22 December 2022
All employers are required to automatically enrol eligible jobholders into a suitable pension scheme and fund a minimum level of pension savings (without reducing pay or benefits elsewhere). At least 8% of qualifying earnings must be paid into the pension scheme, with a minimum employer contribution of 3%.
In this Inbrief we explain the rules, exceptions and employer duties.
What is auto-enrolment?
Auto-enrolment is a requirement for employers to automatically enrol all “eligible jobholders” in a suitable pension scheme (imposed under the Pensions Act 2008). Provided certain “quality” conditions are satisfied, the employer’s existing occupational pension scheme (or a personal pension scheme into which the employer makes contributions on behalf of the jobholder) may be a suitable pension for this purpose. Otherwise, employers will have to enrol eligible jobholders in an alternative qualifying pension scheme.
Which jobholders must be auto-enrolled?
Eligible jobholders must be automatically enrolled into a suitable pension scheme.
An eligible jobholder is someone who:
- is a “worker” (see below);
- is at least age 22 but below state pension age;
- is paid qualifying earnings of more than £10,000 gross per year (for the tax year 2022/23) - earnings include wages, commission, bonuses and overtime and certain statutory payments such as statutory maternity or paternity pay and statutory sick pay; and
- normally works in the UK (including workers who are based in the UK but travel abroad for work).
A “worker” includes not only an employee but also any individual who personally performs work for the “employer” unless the “employer” is a customer of a business undertaking carried on by that individual. This can include technicians, IT contractors and a whole host of other people who are not genuinely carrying on a self-employed business. Indeed, individuals who contract to provide personal services to an “employer” and who are not carrying on a business on their own account may be a worker even if they are self-employed for tax purposes.

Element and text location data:
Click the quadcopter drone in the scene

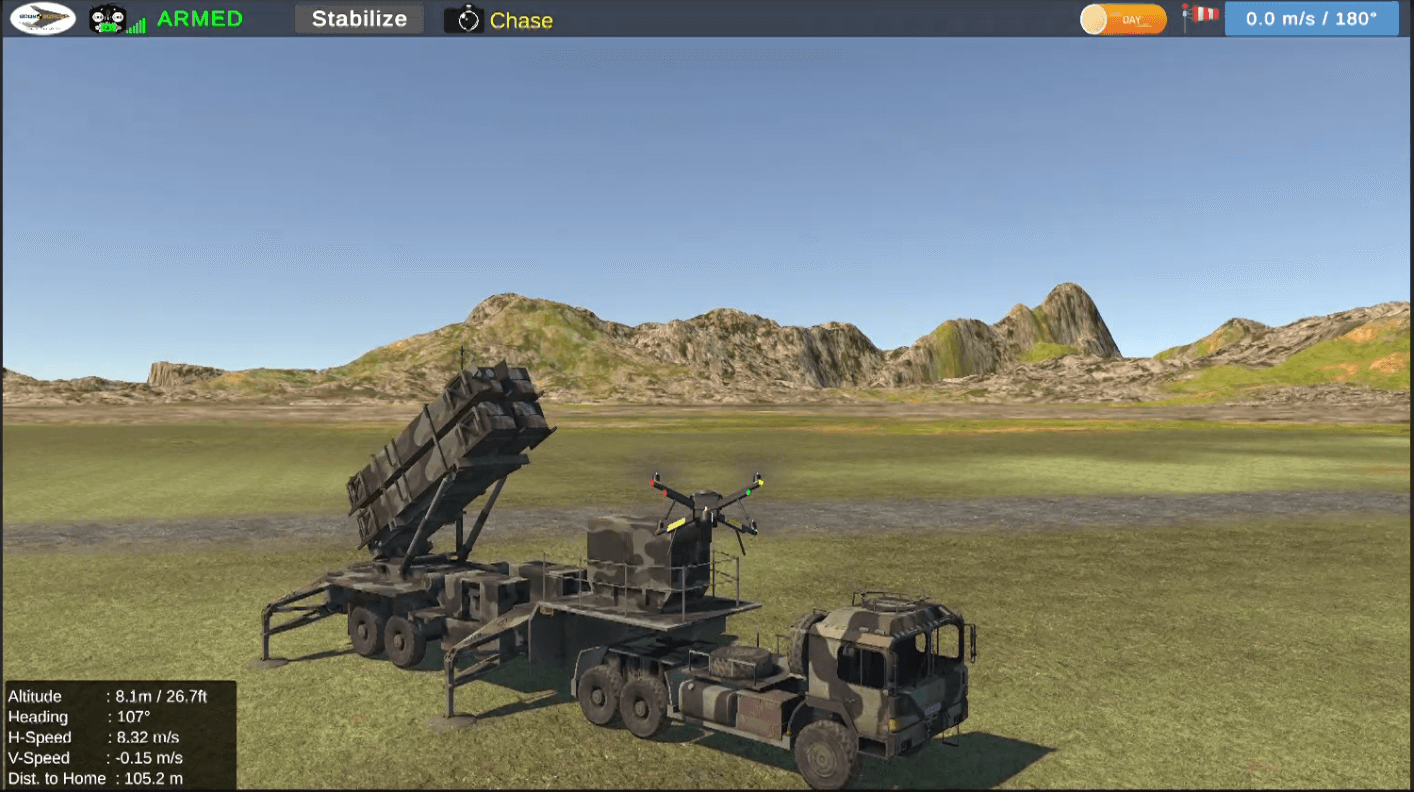coord(706,503)
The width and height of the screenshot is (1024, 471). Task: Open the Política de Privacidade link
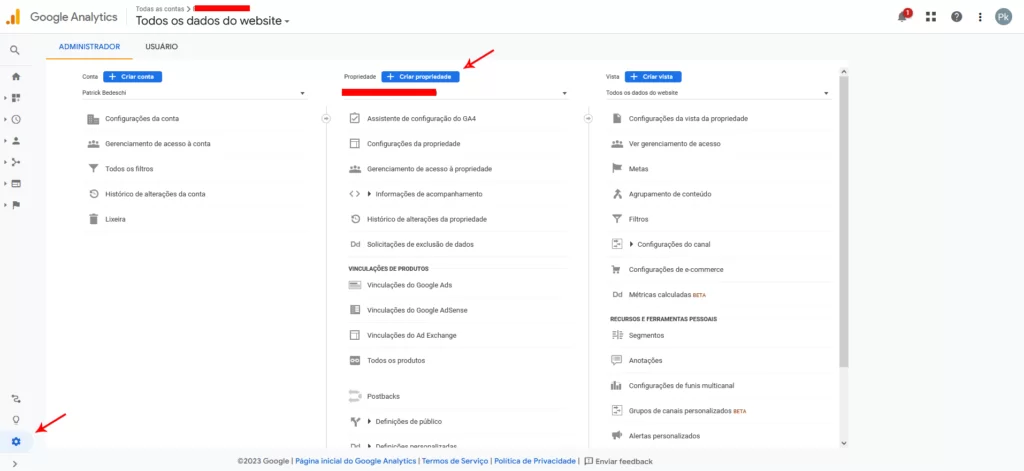pyautogui.click(x=535, y=461)
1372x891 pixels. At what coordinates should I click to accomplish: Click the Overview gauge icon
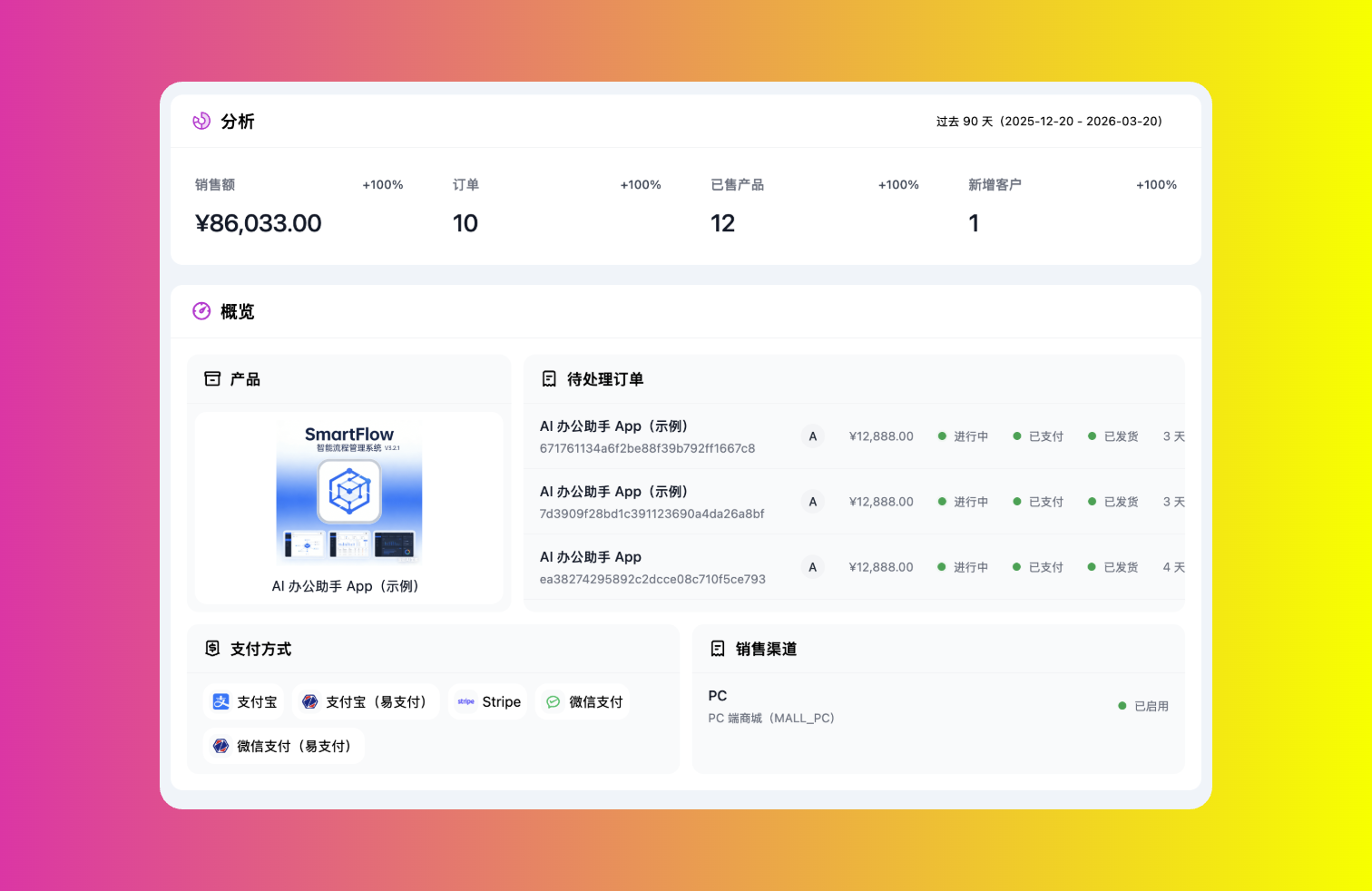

Problems to work on:
- 1) Print the part of the auto-enrolment text from "22 December 2022" to "What is auto-enrolment?".
- 2) According to the auto-enrolment text, how can someone who is self-employed for tax purposes still count as a worker?

Results of the exercise:
- 1)
22 December 2022
All employers are required to automatically enrol eligible jobholders into a suitable pension scheme and fund a minimum level of pension savings (without reducing pay or benefits elsewhere). At least 8% of qualifying earnings must be paid into the pension scheme, with a minimum employer contribution of 3%.
In this Inbrief we explain the rules, exceptions and employer duties.
What is auto-enrolment?

- 2) A worker includes any individual who personally performs work for the employer, unless the employer is a customer of a business that the individual carries on. So a person who contracts to provide personal services to an employer, and is not carrying on a business on their own account, may be a worker even if self-employed for tax purposes.